Five-hour riot at Colorado prison involves several hundred inmates



OLNEY SPRINGS, Colo. (AP) -- Inmates rioted and set fires at a privately run prison, destroying one living unit and extensively damaging four others, officials said today. Several inmates were injured.
The disturbance at the medium-security Crowley County Correctional Facility began Tuesday evening in the recreation yard and grew to include several hundred prisoners, corrections department spokeswoman Alison Morgan said. It was quelled about five hours later.
One of the prison's five living units was effectively destroyed, and the other four were damaged, as was a vocational greenhouse, Morgan said.
No guards were injured, Morgan said. Thirteen inmates were transported from the prison and four of them remained hospitalized, said Louise Chickering, a vice president with Nashville, Tenn.-based Corrections Corporation of America, which owns the prison. She had no detail on the nature of the injuries. Some inmates were treated for existing conditions such as asthma and diabetes, Chickering said.
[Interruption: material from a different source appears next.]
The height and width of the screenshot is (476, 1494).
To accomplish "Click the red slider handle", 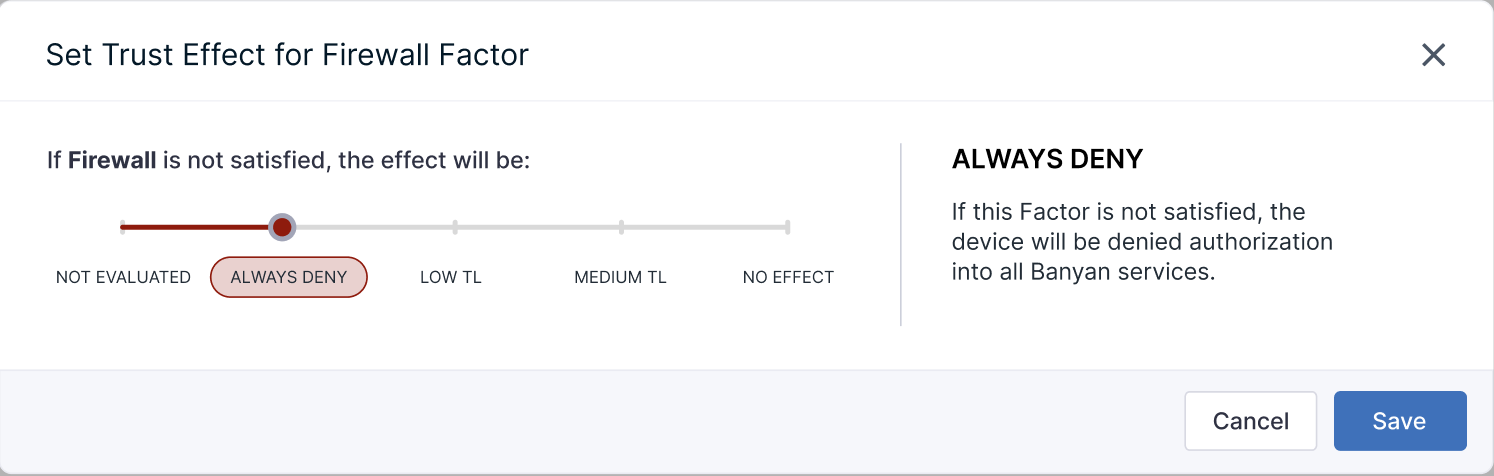I will point(282,227).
The prison, which opened in 1998, is designed to hold 1,152 and currently has 1,125 -- 807 from Colorado, 120 from Wyoming and 198 from Washington. It is 50 miles east of Pueblo in the southeastern part of the state.
Officials were investigating whether the riot was gang-related, Morgan said.
CCA is the nation's largest private prison operator, owning a private prison in Youngstown.
Last month it signed a contract with Colorado to house 128 maximum-security inmates at a prison it owns in Mississippi.